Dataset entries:

····················

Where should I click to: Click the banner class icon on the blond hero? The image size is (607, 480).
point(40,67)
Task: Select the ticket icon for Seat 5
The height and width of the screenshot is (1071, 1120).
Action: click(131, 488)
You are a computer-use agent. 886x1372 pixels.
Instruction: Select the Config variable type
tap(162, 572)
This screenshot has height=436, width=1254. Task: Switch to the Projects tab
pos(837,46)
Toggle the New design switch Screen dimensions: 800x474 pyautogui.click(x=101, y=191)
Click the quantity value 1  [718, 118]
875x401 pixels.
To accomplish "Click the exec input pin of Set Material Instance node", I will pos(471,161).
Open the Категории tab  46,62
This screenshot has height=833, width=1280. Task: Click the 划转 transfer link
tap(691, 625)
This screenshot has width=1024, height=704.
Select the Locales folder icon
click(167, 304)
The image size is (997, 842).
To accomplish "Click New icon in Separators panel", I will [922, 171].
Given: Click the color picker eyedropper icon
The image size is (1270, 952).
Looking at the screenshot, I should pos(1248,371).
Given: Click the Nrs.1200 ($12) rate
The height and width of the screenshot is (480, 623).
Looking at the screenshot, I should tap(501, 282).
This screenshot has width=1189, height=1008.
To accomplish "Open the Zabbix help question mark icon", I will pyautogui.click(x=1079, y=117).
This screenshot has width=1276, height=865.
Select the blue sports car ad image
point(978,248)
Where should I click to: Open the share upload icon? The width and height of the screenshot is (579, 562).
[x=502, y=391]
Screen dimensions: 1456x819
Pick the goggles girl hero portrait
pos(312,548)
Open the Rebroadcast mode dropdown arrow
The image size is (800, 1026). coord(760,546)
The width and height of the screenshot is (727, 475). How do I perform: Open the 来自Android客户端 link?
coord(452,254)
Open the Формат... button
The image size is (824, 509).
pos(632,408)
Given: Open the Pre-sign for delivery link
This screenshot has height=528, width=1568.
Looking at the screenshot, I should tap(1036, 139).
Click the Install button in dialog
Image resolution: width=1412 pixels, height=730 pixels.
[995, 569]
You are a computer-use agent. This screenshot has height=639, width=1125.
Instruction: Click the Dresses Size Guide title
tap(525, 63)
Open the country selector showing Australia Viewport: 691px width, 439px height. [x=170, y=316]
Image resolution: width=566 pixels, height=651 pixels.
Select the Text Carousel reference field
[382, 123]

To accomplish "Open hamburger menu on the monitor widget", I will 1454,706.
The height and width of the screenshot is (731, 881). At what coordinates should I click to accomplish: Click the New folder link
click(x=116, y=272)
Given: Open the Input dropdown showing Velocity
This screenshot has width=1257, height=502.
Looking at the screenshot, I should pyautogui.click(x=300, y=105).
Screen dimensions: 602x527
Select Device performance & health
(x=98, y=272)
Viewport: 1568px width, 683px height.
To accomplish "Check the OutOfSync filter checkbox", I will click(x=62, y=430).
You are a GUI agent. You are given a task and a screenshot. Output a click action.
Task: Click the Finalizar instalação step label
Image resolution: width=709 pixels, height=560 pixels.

····················

▸ ASSIGNMENT
From the data above, pick out each line containing "agent" and copy it.

▸ REPLY
You are a computer-use agent. 886x1372 pixels.
You are a computer-use agent. This screenshot has height=639, width=1125.
You are a GUI agent. You are given a task and a screenshot. Output a click action.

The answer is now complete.